Я молчу. Сквозь зеленые и красные стекла террасы светит цветное теплое солнце. Грохот обрушившихся миров затихает, зеленой-презеленой травой покрывается их великая могила, но мой прошлый мир еще живет, душный, цветущий, вечерний, с запахом листвы и одуванчиков, с птичьим щебетом, с бабушкой и Там Лином. Бесстыдно украденный, он трепещет, звучит, смеется, и я не могу, не имею права не вернуться в него…
— Мне очень жаль, Вень, но я не хочу этой жизни. Она не нужна мне. Я хотела бы вернуться в прошлое, в свой «подлый возраст», и по-своему прожить все, что суждено. И тьму, и болезнь, и… Там Лина. Я не люблю эту страну, эти холодные, страшные стены… Я не люблю тебя. Нельзя, невозможно любить ужас.
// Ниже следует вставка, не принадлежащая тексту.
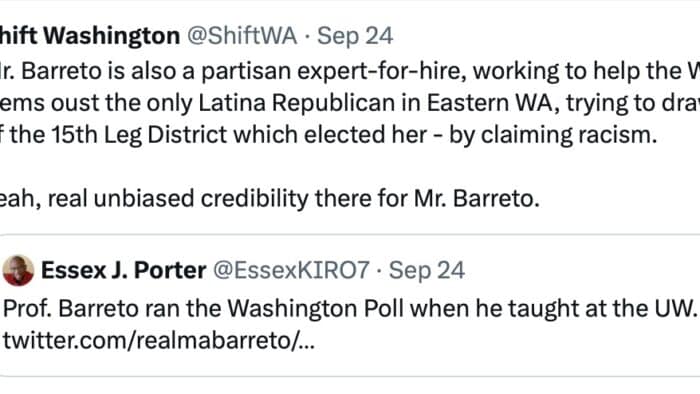The height and width of the screenshot is (394, 700).
Task: Open Sep 24 timestamp beside @ShiftWA
Action: pyautogui.click(x=355, y=36)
Дрожит воздух, и будто тысячи серебряных ключей поют неподалеку. Как сквозь волнистое стекло я вижу несчастное, навсегда изумленное Венькино лицо с печальными ежевичными глазами. Вокруг клубятся мягкие сумерки, и Венькино лицо почти сливается с подступающим полумраком, а я ухожу к «подлому возрасту», к двум самым сияющим годам украденного мира. А потом приходит тьма и заливает меня с головой, и во тьме этой — хриплые голоса орангутангоподобного ансамбля, и заплеванный асфальтовый пол «клетки», и огни над парком, и Там Лин…
— Попробуй, вот только попробуй! — прыщавый печальноглазый подросток с ненавистью и нежностью смотрит мне в лицо, сжимает пальцы на моем плече. — Попробуй, и увидишь, что будет!
В кармане его олимпийки — хронофаг, и я знаю это.
— А ничего не будет, Вень, — улыбаюсь я и изо всех сил бью по карману, слыша пластмассовый хруст, оглушенная тоскливым и яростным криком любящего и нелюбимого эльфа. — Ничего не будет. Прости меня.
Его ненавистное и ненавидящее лицо навеки остается позади, а я иду, нет, плыву над исшарканным асфальтом, над окурками, над смехом и шепотом, над звездами и горькими липами навстречу настоящей своей судьбе, боли, болезни и невообразимой любви, навстречу своему Там Лину.